Теперь, что касается всех этих характеристик конца жизни, теизм, который современная мысль отвергает, мог предложить строго логическое обоснование. И прежде всего, относительно его важности. Здесь, безусловно, можно сказать, что теизм разрубает узел, а не развязывает его. Но во всяком случае он избавляется от него, и вот каким образом. Теист открыто признает, что важность нравственного конца — это вещь, которую факты жизни, какими мы их знаем сейчас, никогда не смогут нам должным образом объяснить. В настоящее время это можно лишь предчувствовать и предугадывать; его ценность скорее в обещании, чем в исполнении, а само обладание им — вещь, превосходящая понимание. Он принадлежит к области тайны, в которую ни логика, ни эксперимент никогда не смогут нас перенести и чьи секреты недоступны любому интеллектуальному аэронавту. Но часть теистического вероучения состоит в том, что такая область существует и что вещи, превосходящие понимание, являются самыми важными вещами в жизни. Однако ничего не было бы достигнуто постулированием просто тайны — непостижимого. Теист должен знать это настолько, чтобы понимать его связь с самим собой. Он должен также знать, что если эта связь должна иметь на него какое-либо влияние, она должна быть не просто временной, а постоянной и нерасторжимой. Такую связь он находит в своих двух отличительных доктринах — существовании личного Бога, который дает ему эту связь, и его собственном личном бессмертии, которое ее увековечивает. Таким образом, у теиста, согласно его собственной теории, всегда есть око, присматривающее за ним. Он находится в постоянных отношениях с сознательным всемогущим Существом, по образу которого он в некотором роде создан и которому он в некотором роде сродни. К ни одному из его действий это Существо не безразлично, и с этим Существом его отношения во благо или во зло никогда не прекратятся. Таким образом, хотя он, возможно, не осознает их истинную природу сейчас, хотя он, возможно, не осознает, насколько бесконечно благо есть благо или насколько бесконечно зло есть зло, наступит день, когда его глаза откроются, и то, что он сейчас видит лишь сквозь тусклое стекло, он увидит лицом к лицу.

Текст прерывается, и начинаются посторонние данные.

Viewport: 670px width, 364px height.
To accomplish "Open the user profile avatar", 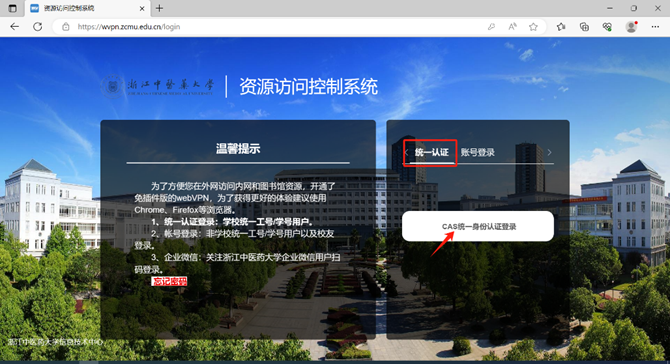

Объективность нравственного конца — или, скорее, объективный стандарт субъективного конца — объясняется таким же образом. Стандарт — это воля Бога, а не непосредственное счастье человека. И все же на эту волю, как только мы распознаем ее естественными или сверхъестественными средствами, богоподобная часть нашей природы немедленно откликается: она сразу признает ее вечной и божественной, хотя мы не можем привести никаких логических причин для такого признания.

В свете этих же убеждений внутренняя сущность нравственного конца также обретает объяснимый смысл. Первичный долг человека — перед Богом, вторичный — перед ближними; и именно из сыновних отношений проистекают братские. Нравственный конец, таким образом, столь драгоценен в глазах теиста потому, что внутреннее состояние, из которого он состоит, угодно тому, чего желает Бог — Бог, который читает в сердцах и которого нельзя обмануть. И мир или радость теиста в его высших нравственных действиях проистекают не столько из осознания того, что он делает или чем является, сколько из причин, почему он это делает или чем является — причин, которые уходят далеко за пределы земли и ее судеб и связывают его с некой вневременной и святой тайной.

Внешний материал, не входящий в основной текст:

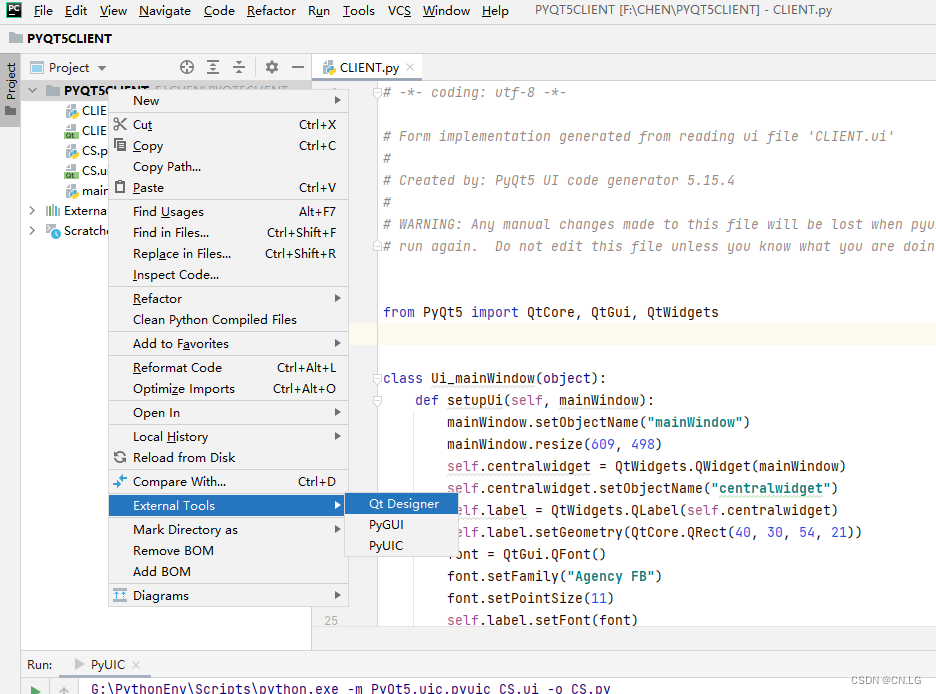Expand Scratches and Consoles

[31, 230]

Таким образом, теизм, истинен он или нет, может дать логическое и полное объяснение предполагаемой природы нравственного конца и его предполагаемой важности. Обратимся теперь к позитивизму и рассмотрим, какова его позиция. Позитивист, мы должны помнить, мыслит нравственный конец таким же образом и придает ему ту же ценность. Посмотрим, насколько его собственные посылки могут дать ему какую-либо поддержку в этом. Эти посылки, поскольку они отличаются от теистических, состоят из двух великих отрицаний: нет личного Бога и нет личного бессмертия. Мы бегло взглянем на прямые результаты этого.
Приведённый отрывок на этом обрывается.